I Choose Flâneuse: A Tale in Four Parts, with each part increasingly shorter


The following day I awoke to a great sense of confusion regarding the events of the night before. I remembered that I had stayed up late in my study reading, and I have certain memories of writing a letter to The Flâneur, a publication I had barely scanned. The more I thought about it, however, maybe I wrote them two letters. Perhaps I began the second one and didn't send it. As I gathered my waking consciousness, I still found myself confused. I had vague memories of a card game and some sort of dancing, but all of this was impossible because it was very quiet during those late hours, and I was quite alone in my study, drinking warm milk.

More alarming was where I woke up. As I opened my eyes I could see a clear sky and some trees, and I could hear the sounds of geese and ducks. I also seemed to be floating, very much the drowned Ophelia of the John Everett Millais painting, but alive. Making my way to shore I looked about me for signs of a familiar location. Spotting Belvedere Castle to the south across the water, I was able to determine that I somehow ended up in Turtle Pond in the middle of Central Park.

Though I wanted to ride the C train back home, I realized I was wet and without money, and so I started walking south toward home. As soon as I started walking I encountered a group of actors standing outside the Delacorte Theater practicing lines from a play.

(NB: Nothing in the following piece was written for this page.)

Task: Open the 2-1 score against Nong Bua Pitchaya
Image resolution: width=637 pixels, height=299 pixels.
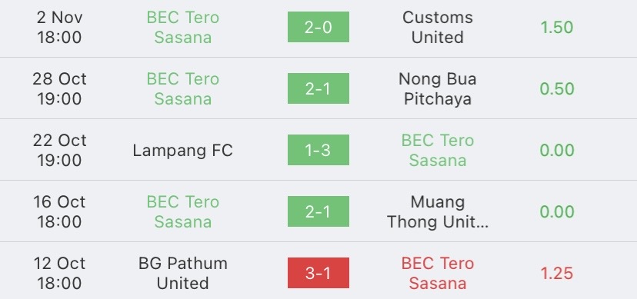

When one actor, a pretty woman, asked, "What angel wakes me from my flowery bed?," I thought the line sounded familiar on a deeply personal basis, but when I realized that it was just the Public Theater performing A Midsummer Night's Dream for Shakespeare in the Park I thought nothing more of it.

I continued my long walk home, still dripping wet in my long flowing gown, grateful only that I had somehow managed to wear my best pink sneakers. Reaching the intersection of the park and 72nd St., I happened to look up at the Dakota. I felt my usual wonder looking at the magnificent building, but additional feelings of guilt and the need to apologize overcame me, and I knew not why. I was the picture of a sad flâneuse as I made my way back to Greenwich Village.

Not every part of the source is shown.